## What the task requires
Please copy the records exactly as they appear, with all pictures left out.

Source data
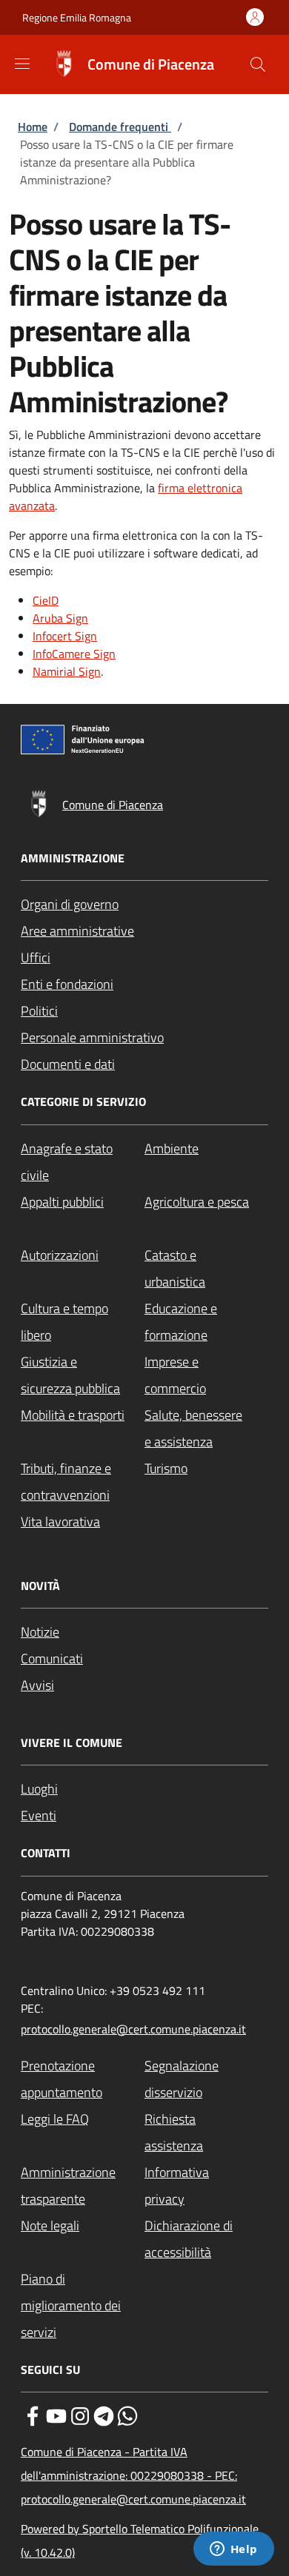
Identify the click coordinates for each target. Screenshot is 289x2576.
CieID (46, 600)
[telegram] (104, 2415)
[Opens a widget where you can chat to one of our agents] (233, 2550)
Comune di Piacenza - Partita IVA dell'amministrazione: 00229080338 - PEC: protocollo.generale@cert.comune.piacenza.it (133, 2475)
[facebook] (32, 2415)
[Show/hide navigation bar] (22, 63)
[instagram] (80, 2415)
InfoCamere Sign (74, 654)
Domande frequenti (120, 126)
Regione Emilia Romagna (76, 17)
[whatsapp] (127, 2415)
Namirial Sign (67, 671)
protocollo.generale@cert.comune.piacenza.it (133, 2029)
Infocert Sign (65, 636)
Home (32, 126)
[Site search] (258, 64)
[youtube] (56, 2415)
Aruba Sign (60, 618)
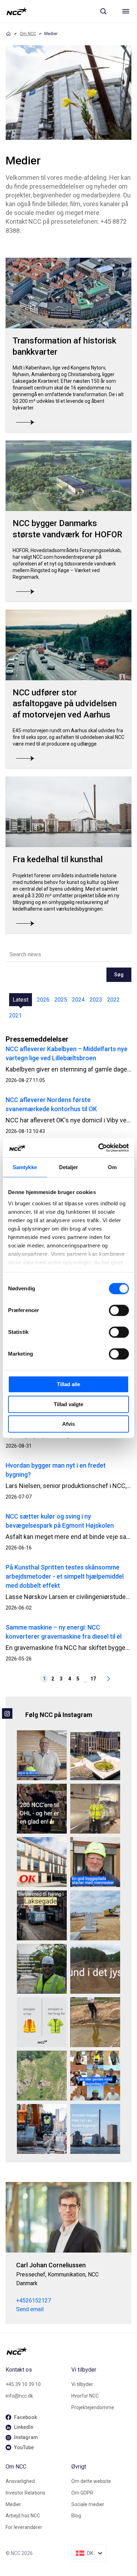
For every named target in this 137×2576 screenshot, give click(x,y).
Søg (119, 974)
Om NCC (28, 33)
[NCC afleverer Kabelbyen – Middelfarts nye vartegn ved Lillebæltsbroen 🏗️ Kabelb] (95, 1755)
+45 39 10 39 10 (23, 2384)
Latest (20, 999)
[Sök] (103, 11)
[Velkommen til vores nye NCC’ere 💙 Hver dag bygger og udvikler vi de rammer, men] (42, 1755)
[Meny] (126, 11)
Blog (76, 2515)
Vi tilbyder (82, 2384)
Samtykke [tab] (25, 1167)
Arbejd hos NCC (23, 2515)
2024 (78, 999)
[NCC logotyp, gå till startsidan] (16, 11)
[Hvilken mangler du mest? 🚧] (42, 2022)
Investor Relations (25, 2493)
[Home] (8, 34)
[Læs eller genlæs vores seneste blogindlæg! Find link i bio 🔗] (95, 2075)
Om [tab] (112, 1167)
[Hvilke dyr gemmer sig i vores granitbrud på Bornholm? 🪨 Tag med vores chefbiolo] (42, 2075)
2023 (96, 999)
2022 (113, 999)
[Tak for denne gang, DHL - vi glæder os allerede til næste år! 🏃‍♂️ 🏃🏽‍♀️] (42, 1809)
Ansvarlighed (20, 2481)
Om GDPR (82, 2493)
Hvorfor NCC (85, 2396)
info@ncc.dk (19, 2396)
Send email (30, 2309)
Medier (13, 2504)
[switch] (119, 1310)
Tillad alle (68, 1384)
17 (93, 1679)
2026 (43, 999)
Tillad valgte (68, 1404)
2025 (60, 999)
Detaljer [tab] (68, 1167)
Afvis (68, 1424)
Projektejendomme (92, 2407)
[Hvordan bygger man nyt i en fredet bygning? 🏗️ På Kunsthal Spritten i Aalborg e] (95, 2129)
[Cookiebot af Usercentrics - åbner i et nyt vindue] (98, 1147)
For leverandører (24, 2527)
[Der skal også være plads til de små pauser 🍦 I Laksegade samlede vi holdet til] (42, 1915)
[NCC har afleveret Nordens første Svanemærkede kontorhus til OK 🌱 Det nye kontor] (42, 1862)
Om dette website (91, 2481)
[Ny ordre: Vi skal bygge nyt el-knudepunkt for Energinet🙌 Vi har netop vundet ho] (95, 1915)
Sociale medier (87, 2504)
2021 (15, 1015)
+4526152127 (33, 2300)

## Problem solution
Identify the click coordinates for each target. Screenshot is 289x2576.
CieID (46, 600)
[telegram] (104, 2415)
[Opens a widget where you can chat to one of our agents] (233, 2550)
Comune di Piacenza - Partita IVA dell'amministrazione: 00229080338 - PEC: protocollo.generale@cert.comune.piacenza.it (133, 2475)
[facebook] (32, 2415)
[Show/hide navigation bar] (22, 63)
[instagram] (80, 2415)
InfoCamere Sign (74, 654)
Domande frequenti (120, 126)
Regione Emilia Romagna (76, 17)
[whatsapp] (127, 2415)
Namirial Sign (67, 671)
protocollo.generale@cert.comune.piacenza.it (133, 2029)
Infocert Sign (65, 636)
Home (32, 126)
[Site search] (258, 64)
[youtube] (56, 2415)
Aruba Sign (60, 618)
For every named target in this 137×2576 screenshot, give click(x,y).
Søg (119, 974)
Om NCC (28, 33)
[NCC afleverer Kabelbyen – Middelfarts nye vartegn ved Lillebæltsbroen 🏗️ Kabelb] (95, 1755)
+45 39 10 39 10 (23, 2384)
Latest (20, 999)
[Sök] (103, 11)
[Velkommen til vores nye NCC’ere 💙 Hver dag bygger og udvikler vi de rammer, men] (42, 1755)
[Meny] (126, 11)
Blog (76, 2515)
Vi tilbyder (82, 2384)
Samtykke [tab] (25, 1167)
Arbejd hos NCC (23, 2515)
2024 (78, 999)
[NCC logotyp, gå till startsidan] (16, 11)
[Hvilken mangler du mest? 🚧] (42, 2022)
Investor Relations (25, 2493)
[Home] (8, 34)
[Læs eller genlæs vores seneste blogindlæg! Find link i bio 🔗] (95, 2075)
Om [tab] (112, 1167)
[Hvilke dyr gemmer sig i vores granitbrud på Bornholm? 🪨 Tag med vores chefbiolo] (42, 2075)
2023 (96, 999)
2022 (113, 999)
[Tak for denne gang, DHL - vi glæder os allerede til næste år! 🏃‍♂️ 🏃🏽‍♀️] (42, 1809)
Ansvarlighed (20, 2481)
Om GDPR (82, 2493)
Hvorfor NCC (85, 2396)
info@ncc.dk (19, 2396)
Send email (30, 2309)
Medier (13, 2504)
[switch] (119, 1310)
Tillad alle (68, 1384)
17 (93, 1679)
2026 (43, 999)
Tillad valgte (68, 1404)
2025 (60, 999)
Detaljer [tab] (68, 1167)
Afvis (68, 1424)
Projektejendomme (92, 2407)
[Hvordan bygger man nyt i en fredet bygning? 🏗️ På Kunsthal Spritten i Aalborg e] (95, 2129)
[Cookiebot af Usercentrics - åbner i et nyt vindue] (98, 1147)
For leverandører (24, 2527)
[Der skal også være plads til de små pauser 🍦 I Laksegade samlede vi holdet til] (42, 1915)
[NCC har afleveret Nordens første Svanemærkede kontorhus til OK 🌱 Det nye kontor] (42, 1862)
Om dette website (91, 2481)
[Ny ordre: Vi skal bygge nyt el-knudepunkt for Energinet🙌 Vi har netop vundet ho] (95, 1915)
Sociale medier (87, 2504)
2021 (15, 1015)
+4526152127 (33, 2300)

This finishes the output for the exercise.